Ações preventivas para evitar desmonte nas 184 prefeituras do Ceará, com a posse dos novos prefeitos, estão sendo discutidas pelo Tribunal de Contas do Municípios (TCM) e Procuradoria Geral de Justiça (PGJ).
Durante reunião realizada na manhã desta segunda-feira (15), ficou decidido a formação de um grupo de trabalho - com o o envolvimento da Promotoria de Combate aos Crimes contra a Administração Pública (Procap) e Grupo de Inteligência da PGJ - para agir, de forma imediata em caso de recebimento de denúncias fundamentadas contra prefeitos que estão deixando os cargos.
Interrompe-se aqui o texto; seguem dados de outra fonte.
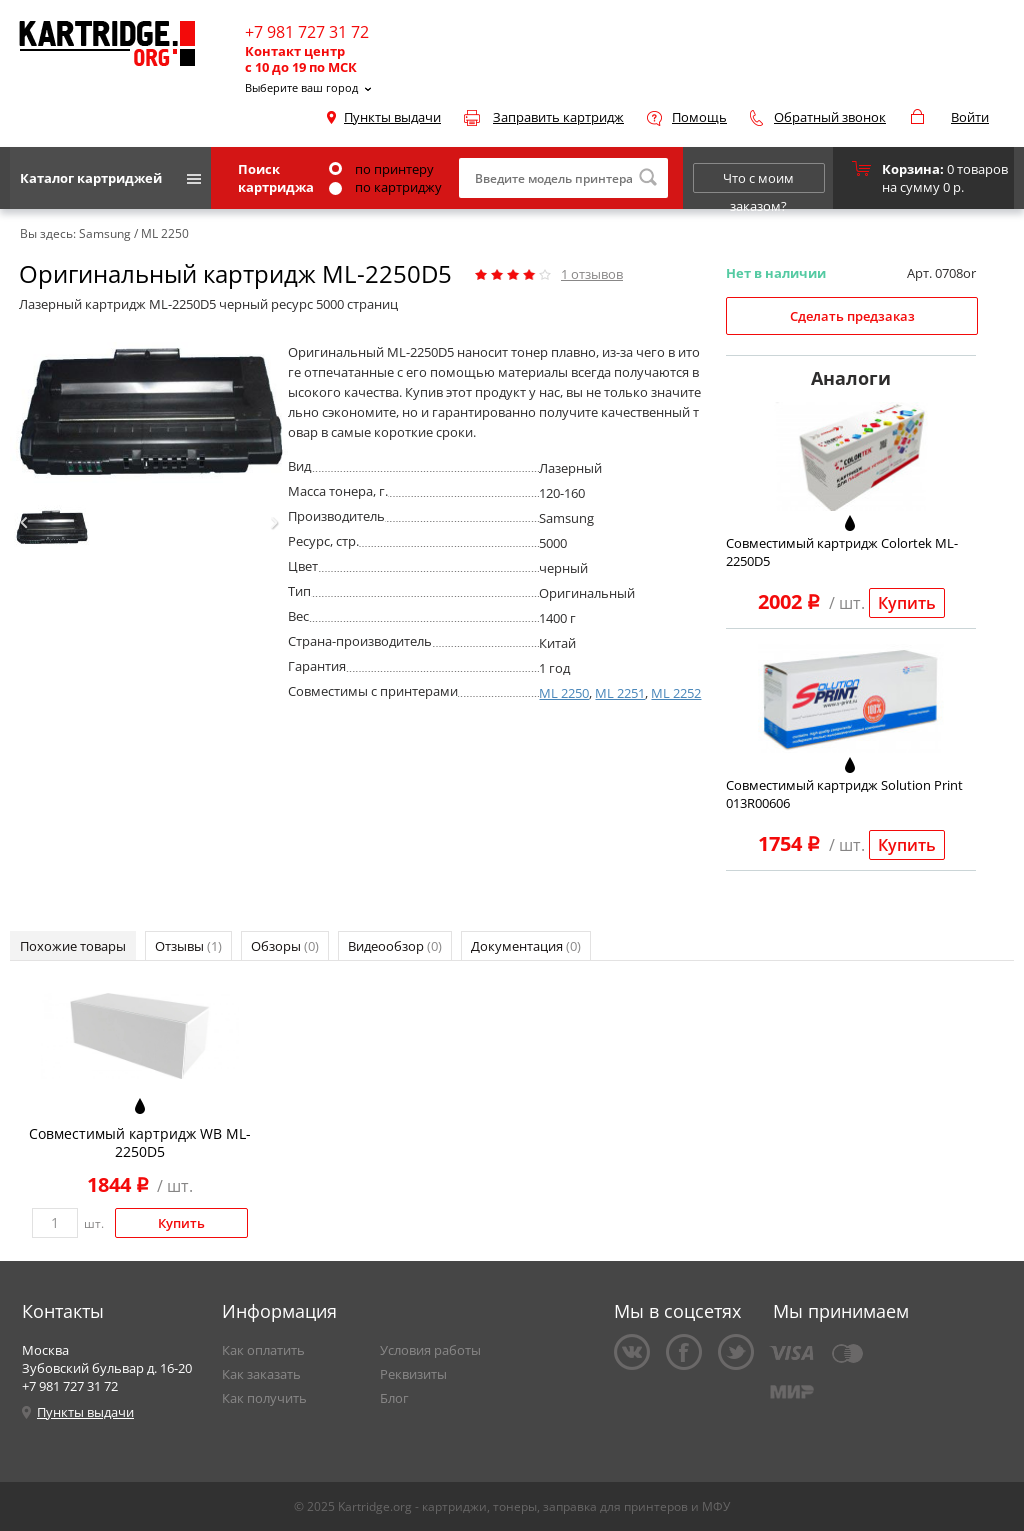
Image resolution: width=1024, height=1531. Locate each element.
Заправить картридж (558, 117)
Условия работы (430, 1350)
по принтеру (381, 169)
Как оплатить (263, 1350)
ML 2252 (676, 693)
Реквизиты (413, 1374)
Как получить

Também serão fiscalizadas as prefeituras onde os candidatos eleitos não poderiam ter disputado por causa da Lei da Ficha Limpa; que tiveram problemas em prestações de contas; dirigentes que tiveram processos julgados e negados pelo TCM e Justiça; que ficaram muito tempo sem passar por uma fiscalização do TCM e ainda aqueles onde existem denúncias do Ministério Público ou da Justiça.
Dados do TCM mostram que das 141 prefeituras cearenses que sofreram fiscalização no período de janeiro a setembro deste ano, 79 - ou 56% do total das prefeituras fiscalizadas - o prefeito não poderia ser candidato à reeleição por problemas nas prestações de contas.
Para também auxiliar os promotores de Justiça, de cada município, nesse trabalho de fiscalização das contas públicas municipais, o TCM e a PGJ estão elaborando uma cartilha que deverá conter uma matriz de possibilidades de irregularidades, com exemplos de situações a serem observadas para evitar processos de desmonte durante o processo de transição nas prefeituras.